Serialize and Deserialize data¶
Confluent Cloud for Apache Flink®️ supports records in the Avro, JSON_SR, and Protobuf formats.
Important
Confluent Cloud for Apache Flink®️ is currently available for Preview. A Preview feature is a Confluent Cloud component that is being introduced to gain early feedback from developers. Preview features can be used for evaluation and non-production testing purposes or to provide feedback to Confluent. The warranty, SLA, and Support Services provisions of your agreement with Confluent do not apply to Preview features. Confluent may discontinue providing Preview releases of the Preview features at any time in Confluent’s sole discretion. Check out Getting Help for questions, feedback and requests.

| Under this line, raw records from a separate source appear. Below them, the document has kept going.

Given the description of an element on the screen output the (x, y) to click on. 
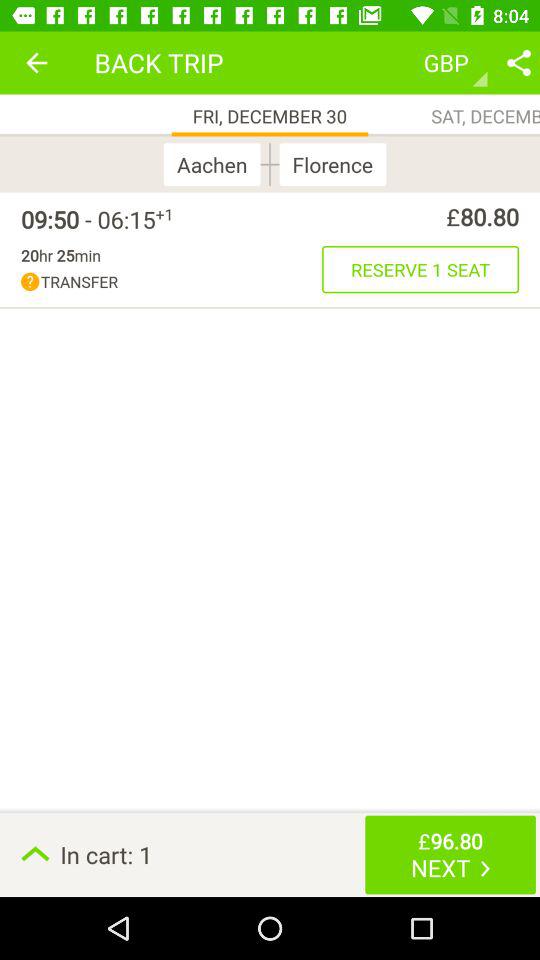
share on some other platform/app (519, 62)
Given the description of an element on the screen output the (x, y) to click on. 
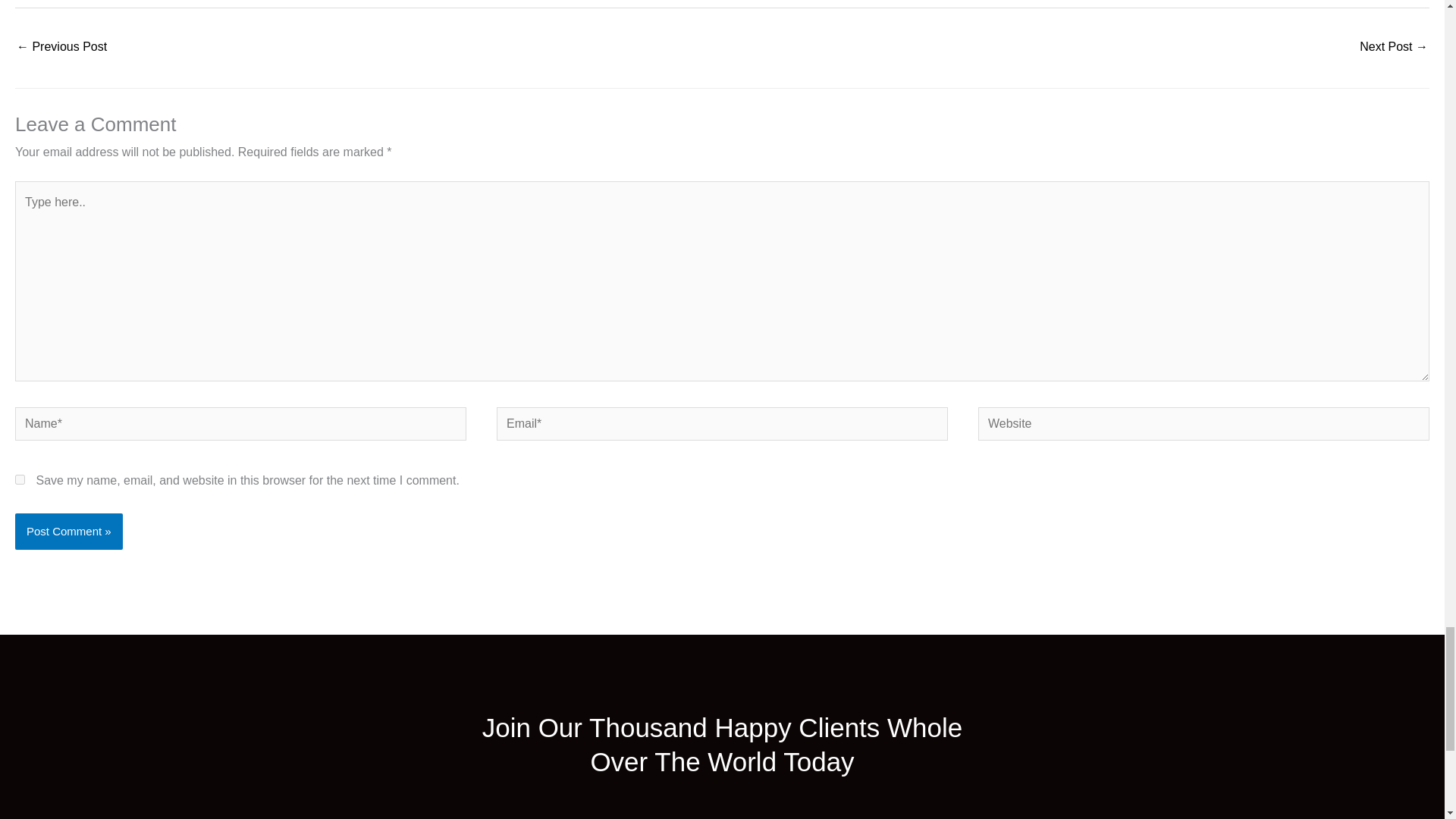
HOW TO PUT ROOTS ON SOMEONE to make them love you (61, 48)
Powerful Love Spells in Sweden (1393, 48)
yes (19, 479)
Given the description of an element on the screen output the (x, y) to click on. 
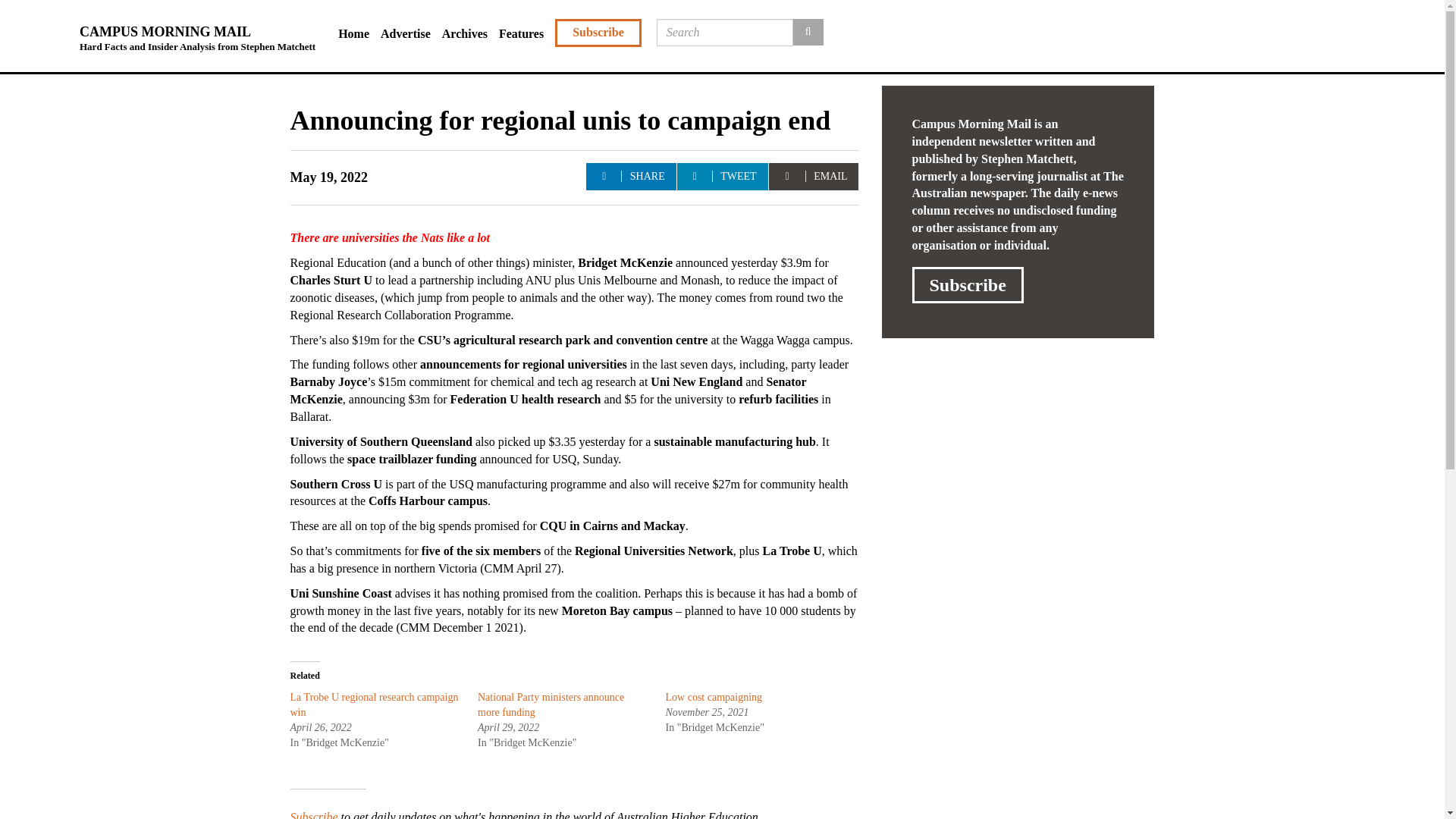
Subscribe (598, 32)
Home (358, 34)
EMAIL (813, 176)
Low cost campaigning (713, 696)
National Party ministers announce more funding (550, 704)
La Trobe U regional research campaign win (373, 704)
Archives (470, 34)
Subscribe (313, 814)
Advertise (411, 34)
SHARE (630, 176)
Share via email (813, 176)
Advertise (411, 34)
Search (808, 31)
Campus Morning Mail (197, 33)
Given the description of an element on the screen output the (x, y) to click on. 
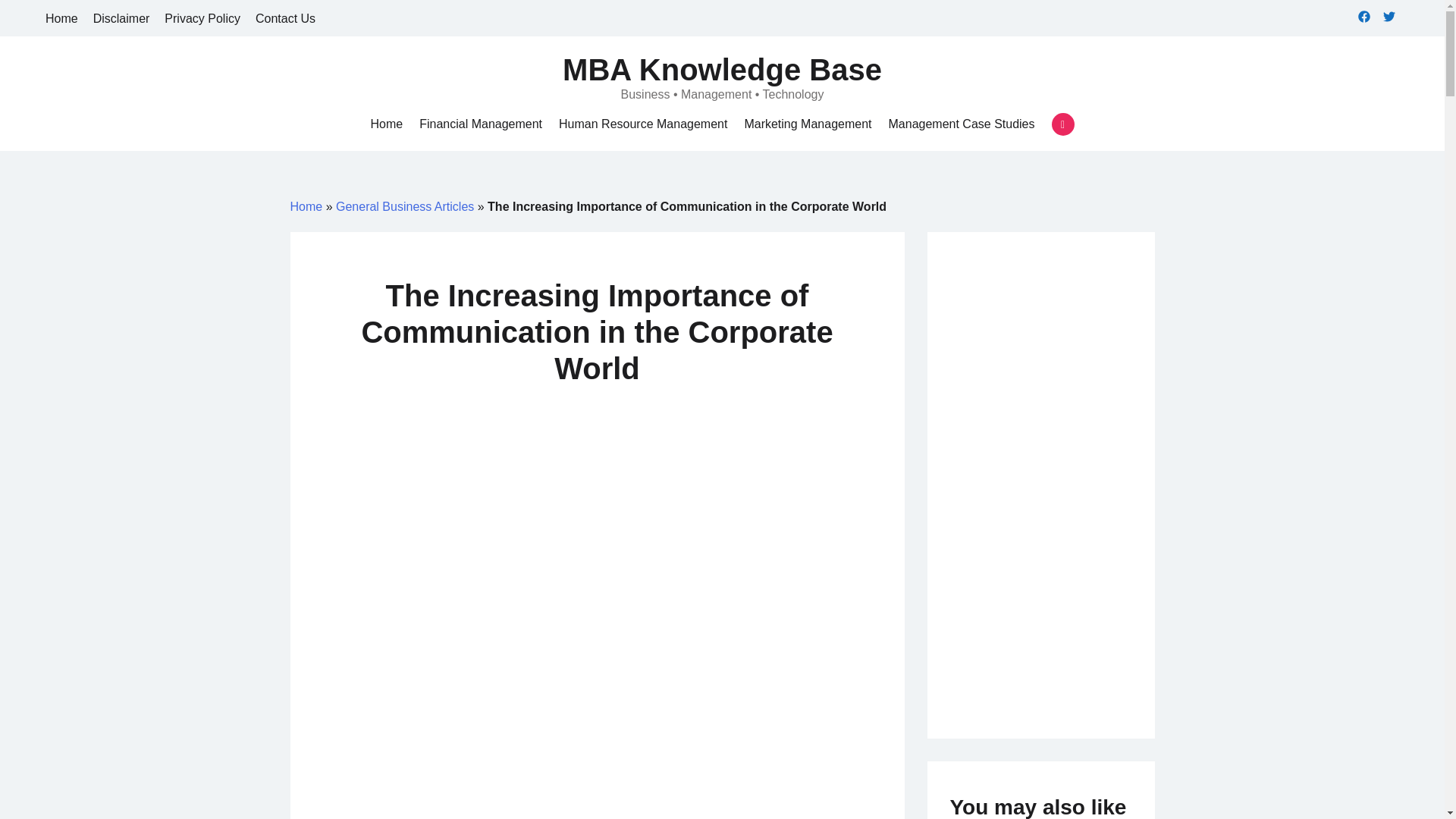
Home (305, 205)
Home (386, 123)
Management Case Studies (961, 123)
Home (386, 123)
General Business Articles (405, 205)
Marketing Management (807, 123)
Financial Management (480, 123)
Contact Us (285, 18)
Search (37, 16)
Human Resource Management (642, 123)
Home (61, 18)
MBA Knowledge Base (722, 69)
Privacy Policy (202, 18)
Disclaimer (121, 18)
Given the description of an element on the screen output the (x, y) to click on. 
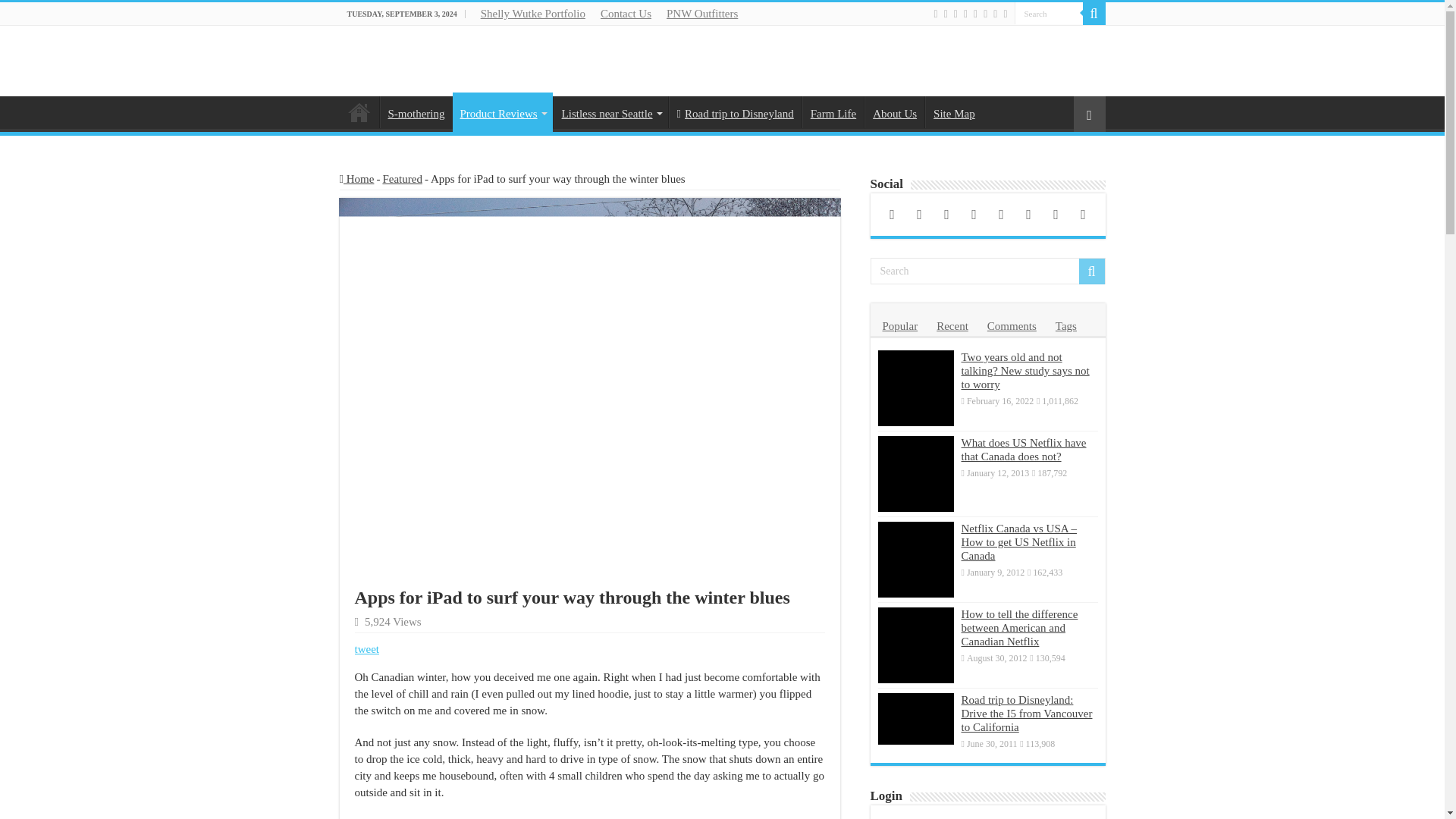
Contact Us (625, 13)
About Us (894, 111)
Home (358, 111)
PNW Outfitters (702, 13)
S-mothering (414, 111)
Road trip to Disneyland (735, 111)
Search (1048, 13)
Search (1094, 13)
Shelly Wutke Portfolio (532, 13)
Listless near Seattle (610, 111)
Given the description of an element on the screen output the (x, y) to click on. 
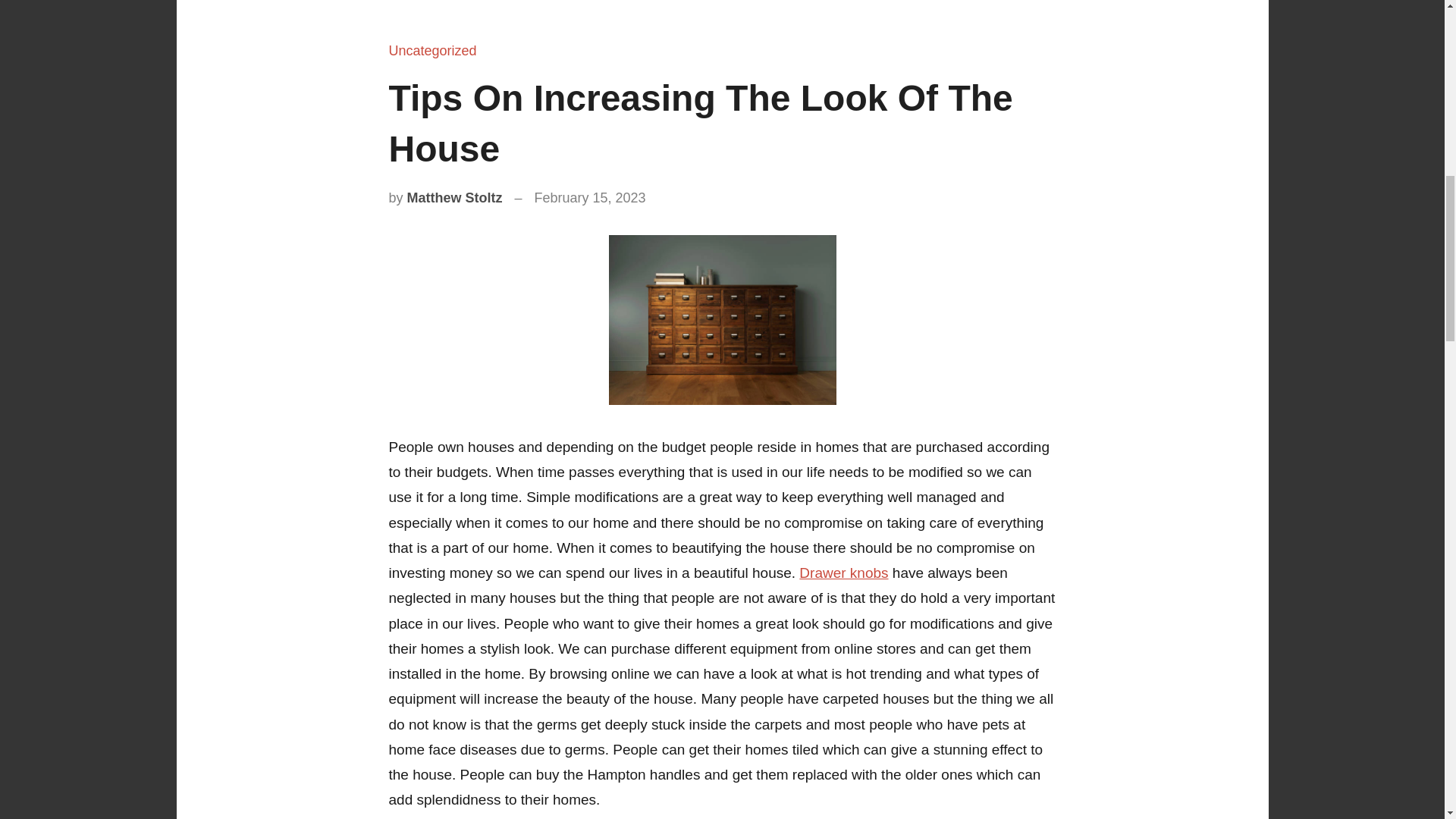
5.jpg (721, 320)
View all posts by Matthew Stoltz (454, 197)
Drawer knobs (843, 572)
February 15, 2023 (590, 197)
Matthew Stoltz (454, 197)
Uncategorized (432, 50)
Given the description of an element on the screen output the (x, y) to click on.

For SQL features and limitations in the preview program, see Notable Limitations in Public Preview.
Avro schemas¶
Known limitations¶
- Avro unions are generally not supported. Apache Flink® supports only unions of two elements where one of the elements is NULL. This is how Flink represents a nullable type.
- Avro enums have limited support. Flink supports reading and writing enums but treats them as a STRING type. From Flink’s perspective, enums are not distinguishable from the STRING type. You can’t create an Avro schema from Flink that has an enum field.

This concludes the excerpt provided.